A critical timeline synthesis: roots of the scientific method
People and world events that shaped the scientific method
- This might trigger you: we need to be aware of the limitations of the scientific method.
- I am not saying that we should never be using the scientific method. It is a tool out of many.
- Take a look at the core ideas that have given rise to this form of obtaining knowledge.
- Can you see how these ideas create separation and alienation?
- The scientific method does not account for values. It largely focuses on numbers.
- Yet, values are core to the human existence.
- Any stance someone takes to fight climate change is based on what we as humans value and hold sacred: the right to live and thrive.
- Science has brought about amazing innovation. Yet, we see massive social and ecological destruction - arisen from within the scientific methodology.
- Other methodologies for investigating and acting in our world are necessary.
- Look at other methodologies in my marble 🔮 philosophy of science.
Science, violence, and militarism
I can recommend this article by Indian sociologist Alvares contemplating why the Western scientific method is deeply violent in nature and intertwined with colonialism & capitalism.

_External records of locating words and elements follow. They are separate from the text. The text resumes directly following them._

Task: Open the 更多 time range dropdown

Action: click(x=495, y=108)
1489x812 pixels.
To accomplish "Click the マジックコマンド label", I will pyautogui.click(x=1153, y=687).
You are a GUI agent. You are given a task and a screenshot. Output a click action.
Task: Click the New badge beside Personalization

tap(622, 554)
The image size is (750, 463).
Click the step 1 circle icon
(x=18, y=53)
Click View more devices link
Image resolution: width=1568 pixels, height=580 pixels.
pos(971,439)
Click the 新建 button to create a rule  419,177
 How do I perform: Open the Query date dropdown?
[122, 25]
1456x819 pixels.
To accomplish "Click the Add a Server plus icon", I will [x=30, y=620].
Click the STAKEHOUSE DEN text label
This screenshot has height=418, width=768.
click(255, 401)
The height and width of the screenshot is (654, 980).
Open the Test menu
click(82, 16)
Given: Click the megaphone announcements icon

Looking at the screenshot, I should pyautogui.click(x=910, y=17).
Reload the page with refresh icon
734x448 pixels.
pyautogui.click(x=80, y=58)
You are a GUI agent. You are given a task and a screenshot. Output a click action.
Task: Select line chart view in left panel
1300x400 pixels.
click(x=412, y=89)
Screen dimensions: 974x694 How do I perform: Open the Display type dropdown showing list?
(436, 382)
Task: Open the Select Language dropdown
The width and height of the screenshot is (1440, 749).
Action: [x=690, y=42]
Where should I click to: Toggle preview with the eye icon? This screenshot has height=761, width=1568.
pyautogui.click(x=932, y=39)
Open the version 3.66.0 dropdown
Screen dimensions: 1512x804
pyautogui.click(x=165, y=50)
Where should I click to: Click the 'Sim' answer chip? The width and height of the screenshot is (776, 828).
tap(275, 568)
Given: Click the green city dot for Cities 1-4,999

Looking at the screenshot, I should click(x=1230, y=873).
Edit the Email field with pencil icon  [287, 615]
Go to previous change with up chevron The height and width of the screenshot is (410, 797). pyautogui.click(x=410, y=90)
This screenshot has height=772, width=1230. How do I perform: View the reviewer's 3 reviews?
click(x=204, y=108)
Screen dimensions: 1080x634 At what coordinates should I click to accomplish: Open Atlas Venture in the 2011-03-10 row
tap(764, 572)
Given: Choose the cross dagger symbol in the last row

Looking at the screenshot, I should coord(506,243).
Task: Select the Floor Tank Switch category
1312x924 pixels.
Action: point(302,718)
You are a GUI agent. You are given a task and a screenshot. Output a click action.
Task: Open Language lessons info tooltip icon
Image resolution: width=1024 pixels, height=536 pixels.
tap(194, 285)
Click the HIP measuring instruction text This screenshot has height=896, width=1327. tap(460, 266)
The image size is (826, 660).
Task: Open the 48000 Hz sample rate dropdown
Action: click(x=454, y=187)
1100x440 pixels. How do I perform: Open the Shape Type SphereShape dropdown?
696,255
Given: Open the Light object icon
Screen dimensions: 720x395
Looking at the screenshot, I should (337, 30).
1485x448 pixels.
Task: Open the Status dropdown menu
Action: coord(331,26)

Values embedded in the scientific method
While Francis Bacon and others claimed that science is value free, this position holds up values of reductionism in itself. To disregard values or the talk about values, is a political stance. Regarding this, two works are important.
- Habermas said that any science pursuit contains “knowledge constitutive interests.” I explain this concept in 🔮 MMSPhilOfSciA.
- Values (if extractive or healing) reproduce themselves in the social structures we create. There are inherent values of reductionism and quantification embedded in the scientific method, and these values will stay alive in systems arisen from such scientific work. The concept of 🔮 ONTOLOGICAL-PRIMITIVES describes the idea that values (+ purpose & sense of the sacred) are the smallest building blocks of our social systems. I tried to visualize how such ontological primitives reproduce themselves in an illustration linked above.